Two of the investors, who have acknowledged that they benefited when stock prices for the parent company soared overnight from $10 to $56 a share, are close associates and important financial backers of Mitterrand and his ruling Socialist Party.

Other large blocks of shares were traced by the SEC to several investment firms based in Switzerland. One, Soco Finance, a Lebanese-owned investment firm specializing in precious metals speculation, allegedly made suspect stock buys through a small offshore bank in the British West Indies.

Boublil, 41, a Tunisian-born expert on French industrial policy, has been drawn into the scandal because of media reports on his close friendship with Samir Traboulsi, a Paris-based Lebanese businessman.
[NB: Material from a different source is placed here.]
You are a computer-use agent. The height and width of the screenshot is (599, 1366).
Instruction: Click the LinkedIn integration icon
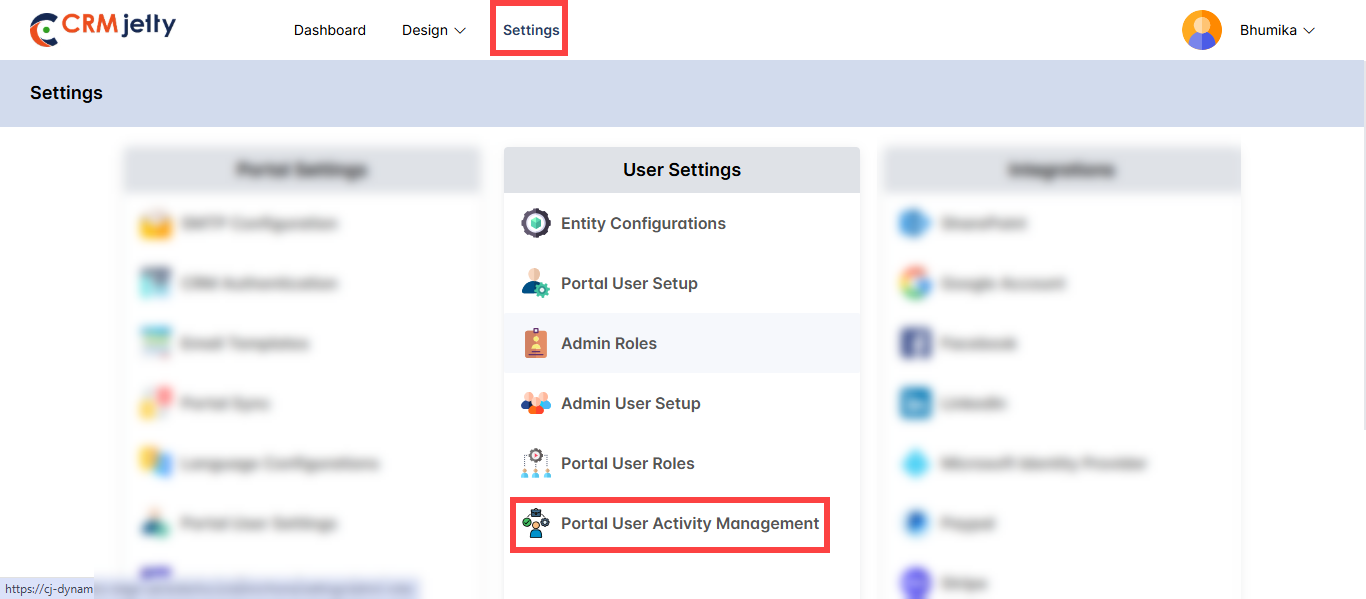coord(915,403)
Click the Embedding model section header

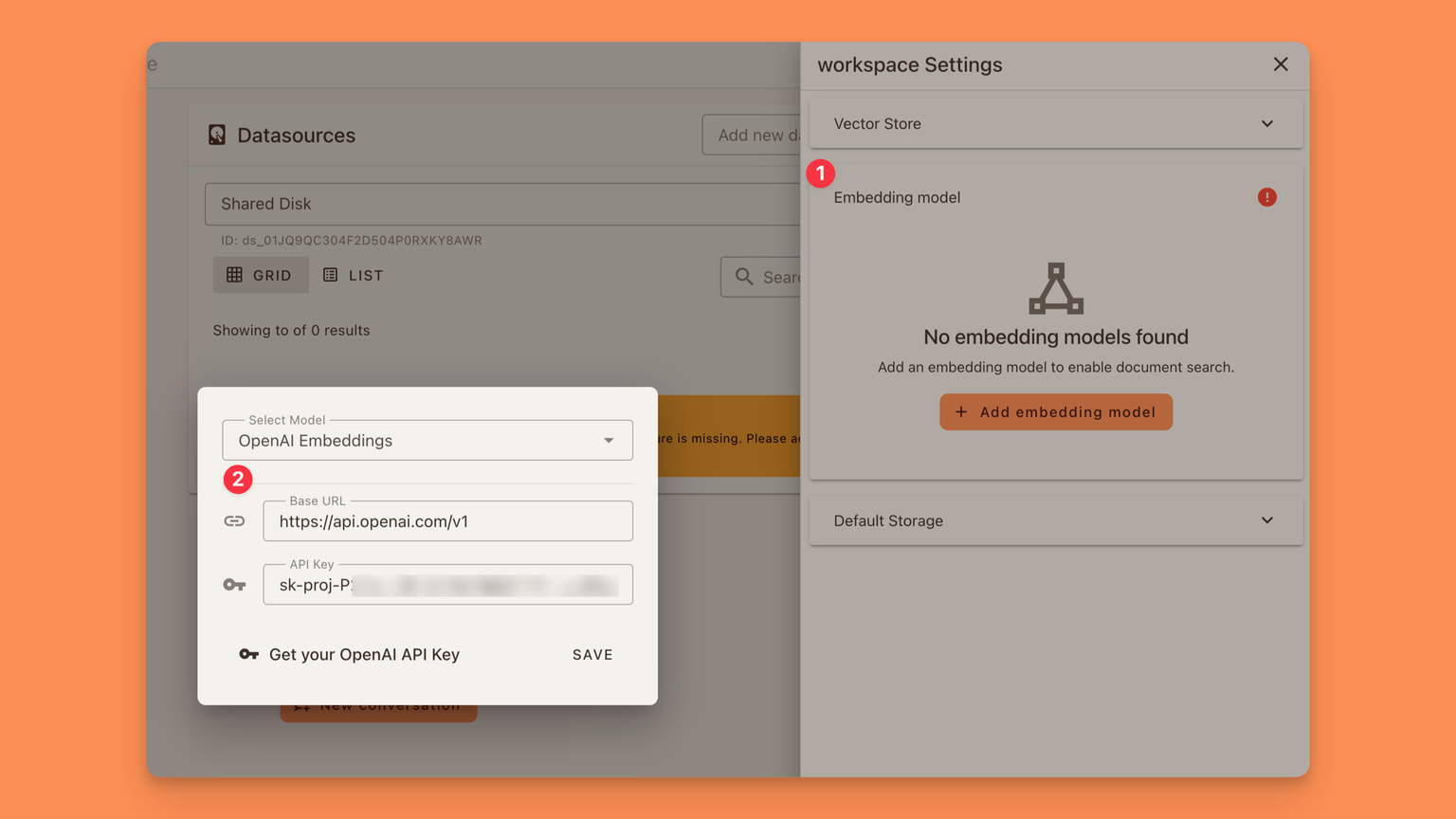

Traboulsi, a recent recipient of the French Legion d’Honneur for his efforts to free French hostages in Lebanon, acted as an agent for Triangle Industries during negotiations with Pechiney. He also has acknowledged a business relationship with Soco Finance and another French company with a minority holding in Soco.

In news accounts confirmed by Traboulsi, Boublil is alleged to have been a guest on a yacht owned by Traboulsi while negotiations for the purchase by Pechiney were taking place on deck.

Boublil was Beregovoy’s main adviser when the French government approved terms of the sale. As such, he was one of three senior French officials aware of the timing of the tender offer.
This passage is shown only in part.